-- CONSIGNE --
Dites, s'il vous plaît, si chacune des affirmations suivantes concorde avec l'extrait fourni, en répondant par oui ou par non et en citant mot pour mot le passage décisif. (a) L'assemblée générale peut charger au moins trois de ses membres de lui faire rapport sur les auditions des candidats. (b) Le Conseil d'Etat transmet sa présentation d'abord au ministre, puis seulement ensuite à la Chambre des représentants ou au Sénat. (c) La Chambre des représentants ou le Sénat disposent de soixante jours pour refuser la présentation unanime acceptée par le ministre.

-- EXTRAIT FOURNI --
┏━━
L'assemblée générale du Conseil d'Etat entend les candidats d'office ou à leur demande. Elle peut, à cette fin, désigner au moins trois de ses membres qui lui feront rapport sur ces auditions.
Le Conseil d'Etat communique sa présentation, ainsi que l'ensemble des candidatures et les appréciations qui leur sont portées par le Conseil d'Etat, en même temps à la Chambre des représentants ou au Sénat, et au ministre qui a l'Intérieur dans ses attributions.
Le candidat présenté premier à l'unanimité par l'assemblée générale du Conseil d'Etat peut être nommé conseiller d'Etat, sauf si le ministre qui a l'Intérieur dans ses attributions refuse cette présentation, soit parce que les conditions fixées au paragraphe 2 ne sont pas respectées, soit parce qu'il estime que le nombre des membres du Conseil d'Etat qui ont été nommés parmi les membres de l'auditorat est trop élevé par rapport au nombre des autres membres du Conseil d'Etat.
Lorsque le ministre accepte la présentation unanime du Conseil d'Etat, il en informe la Chambre des représentants ou le Sénat qui, s'ils estiment que le nombre des membres du Conseil d'Etat qui ont été nommés parmi les membres de l'auditorat est trop élevé par rapport au nombre des autres membres du Conseil, peuvent, alternativement, dans un délai ne pouvant dépasser trente jours à compter de cette réception, refuser cette présentation.
┗━━
-- DONNÉES FOURNIES --
┏━━
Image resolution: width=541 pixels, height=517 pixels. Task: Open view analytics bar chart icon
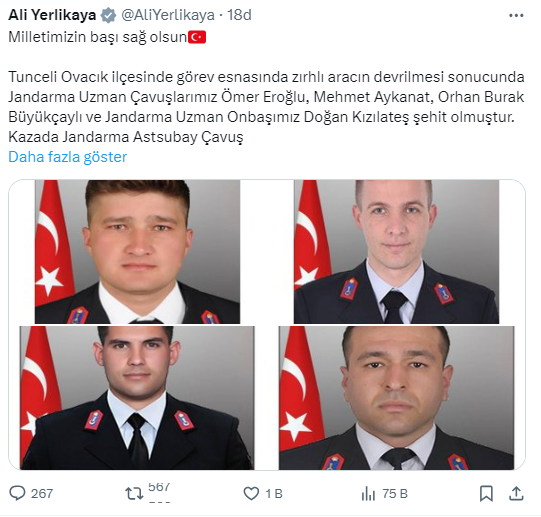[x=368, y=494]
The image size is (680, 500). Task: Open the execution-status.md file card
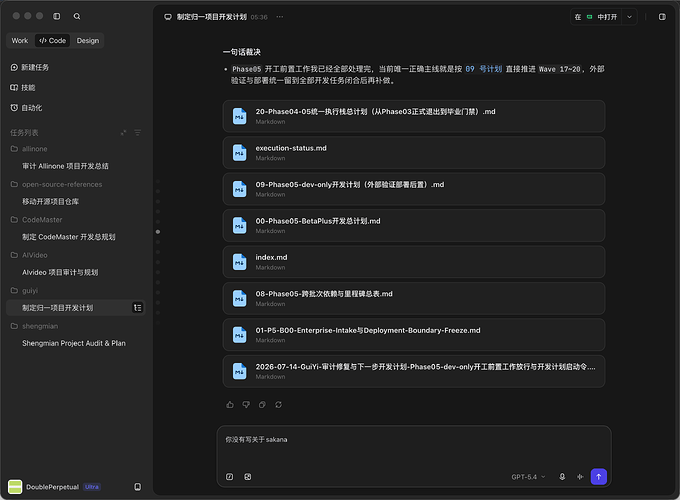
┗━━
-- CORRIGÉ --
(a) Oui : « Elle peut, à cette fin, désigner au moins trois de ses membres qui lui feront rapport sur ces auditions. »
(b) Non : « en même temps à la Chambre des représentants ou au Sénat, et au ministre qui a l'Intérieur dans ses attributions »
(c) Non : « dans un délai ne pouvant dépasser trente jours à compter de cette réception »